Akibatnya, akhir minggu adalah waktu yang dihabiskan Nana untuk tidur panjang. Istirahat. “Kesya! Ibu capek sekali! Kamu sama Mbak aja!” hentak Nana ketika Kesya merengek membangunkannya untuk mengajak main di hari Sabtu pagi.

Rasa lelah, merasa tidak dimengerti, merasa disalahkan, memicu kita, tanpa sadar, kehilangan sabar. Siapa yang potensial menerima terpaannya? Anak.

Hal ini tidak hanya terjadi pada perempuan pekerja, juga ibu rumah tangga. Oh, ibu rumah tangga ini pekerjaannya tanpa jeda, dua puluh empat jam sehari. Ia harus jadi jagoan yang mengerti semua orang, mengurus apa pun, memastikan segalanya beres (dengan standar tinggi). Intens. Sayangnya, ibu-ibu jagoan mengharuskan dirinya menjadi serba sempurna. Ibu jagoan paling ngeri bila melihat pembanding ibu jagoan lain. Alhasil, ia mudah stres. Dan senewen melihat perilaku anaknya yang tidak sesuai harapan. Kemudian marah dan menghukum.

Kasus Engeline, penelantaran anak di Cibubur, dan yang terbaru kekerasan pada GT, barangkali dalam bentuk yang lebih “sederhana” terjadi di rumah kita. Membentak, mengabaikan keinginan anak, menghukum, adalah bentuk-bentuk kekerasan pada anak. Menurut Anna Surti, Psikolog anak dan keluarga, kekerasan pada anak bahkan bisa dilakukan oleh orang-orang yang mencintai anak itu.

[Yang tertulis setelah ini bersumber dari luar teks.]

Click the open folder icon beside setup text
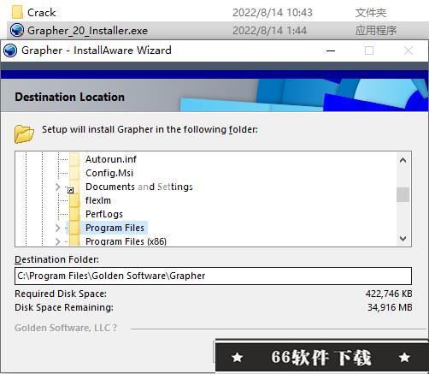[24, 134]
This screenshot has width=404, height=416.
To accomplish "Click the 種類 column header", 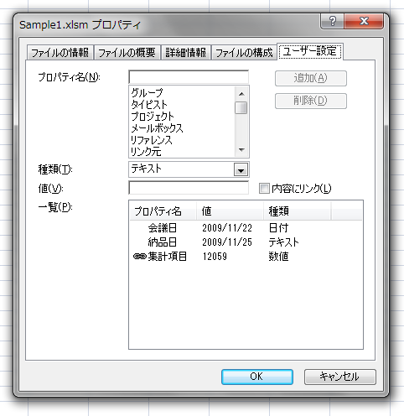I will pos(297,211).
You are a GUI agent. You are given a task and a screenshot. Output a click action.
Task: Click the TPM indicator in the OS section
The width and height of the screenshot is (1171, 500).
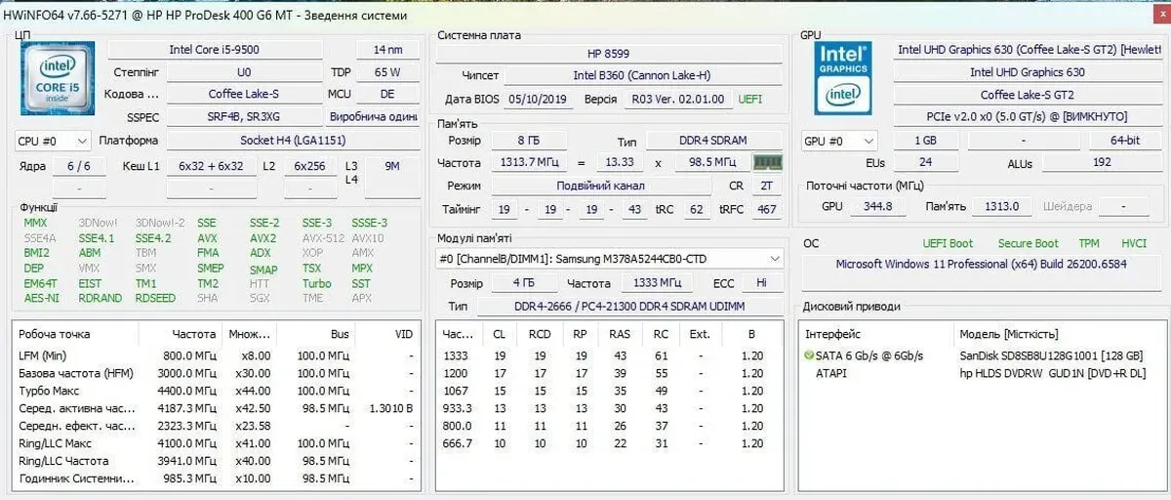pos(1088,243)
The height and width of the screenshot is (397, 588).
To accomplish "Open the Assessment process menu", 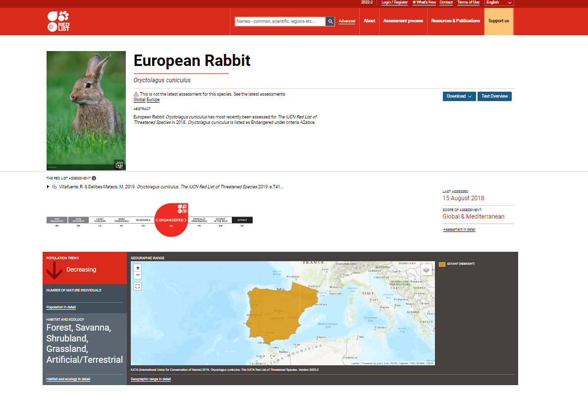I will click(403, 21).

Cerita Nana, dan juga dialami oleh para ibu-24-jam, menggambarkan situasi dan kondisi emosional kita yang perlu diatasi. Psikolog Anak Firesta Farizal pada rangkaian twit-nya mengatakan bahwa kita perlu mengenali diri sendiri, belajar meregulasi emosi diri sendiri sebelum melatih regulasi emosi anak.